Il distacco definitivo dal socialismo si colloca in un arco di anni che coprono il periodo tra il 1907 e la Prima guerra mondiale, e i motivi che lo causano sono di ordine politico e teorico (l’uscita dei sindacalisti rivoluzionari dal PSI e l’incontro con l’elitismo). Inoltre, egli “scopre la nazione” all’indomani della crisi balcanica del 190813, un punto di rottura per molti socialisti, che passano armi e bagagli nelle fila del nascente movimento nazionalista italiano (per Michels il momento decisivo è rappresentato dal conflitto in Libia).

E’ però lecito chiedersi come mai colui che fino a pochi anni prima aveva professato un rigido internazionalismo e antimilitarismo possa nel breve volgere di qualche anno farsi assertore dell’imperialismo e del nazionalismo. La risposta sta nella crisi di valori del socialismo, che pur aveva fatto entusiasti proseliti solo vent’anni prima. Esso stava infatti perdendo quell’aura eroica e quell’integrità morale che ne avevano costituito i principi fondanti, non riuscendo più ad esercitare quella forza d’attrazione così energica come la aveva avuta in precedenza.
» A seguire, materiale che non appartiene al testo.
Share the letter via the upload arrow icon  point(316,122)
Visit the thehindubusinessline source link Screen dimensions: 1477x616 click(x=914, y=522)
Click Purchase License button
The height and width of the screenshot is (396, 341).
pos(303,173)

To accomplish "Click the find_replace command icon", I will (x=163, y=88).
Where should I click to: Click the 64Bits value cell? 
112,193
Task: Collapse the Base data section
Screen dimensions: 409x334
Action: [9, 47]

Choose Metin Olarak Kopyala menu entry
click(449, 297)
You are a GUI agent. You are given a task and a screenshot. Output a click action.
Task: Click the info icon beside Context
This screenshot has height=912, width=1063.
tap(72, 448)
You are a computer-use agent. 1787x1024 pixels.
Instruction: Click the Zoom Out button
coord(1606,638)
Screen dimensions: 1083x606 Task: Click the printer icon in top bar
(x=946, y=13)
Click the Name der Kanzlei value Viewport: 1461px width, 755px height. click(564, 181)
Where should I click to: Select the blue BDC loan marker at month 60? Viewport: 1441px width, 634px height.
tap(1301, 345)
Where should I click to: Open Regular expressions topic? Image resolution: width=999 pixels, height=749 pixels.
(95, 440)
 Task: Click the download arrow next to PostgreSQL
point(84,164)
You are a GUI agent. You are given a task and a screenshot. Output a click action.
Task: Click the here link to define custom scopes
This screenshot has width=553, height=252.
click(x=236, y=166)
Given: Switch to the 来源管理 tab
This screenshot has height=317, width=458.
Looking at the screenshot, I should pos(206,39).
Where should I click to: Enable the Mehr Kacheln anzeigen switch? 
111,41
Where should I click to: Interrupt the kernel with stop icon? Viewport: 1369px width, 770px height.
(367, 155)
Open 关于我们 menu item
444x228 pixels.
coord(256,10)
Il socialismo del 1910 non è più quello degli inizi; integrato nel sistema rappresentativo-parlamentare, gestisce le sue quote di potere locale e si esercita quotidianamente con il compromesso politico. E’ un passaggio dal mito alla realtà, dalla poesia alla prosa, dall’ideale alla prassi che lascia disgustati gli intellettuali rivoluzionari più idealisti ed intransigenti. Insomma, se l’internazionalismo non può essere vissuto in modo assoluto, meglio volgersi al nazionalismo, avulso da compromessi e fiero assertore di un’etica dell’eroismo e del sacrificio. A questa tendenza Michels non fa eccezione, caso ancor più paradigmatico se si considera che sposa la causa nazionale di un Paese che non è nemmeno il suo, ma che lo sarebbe diventato in seguito.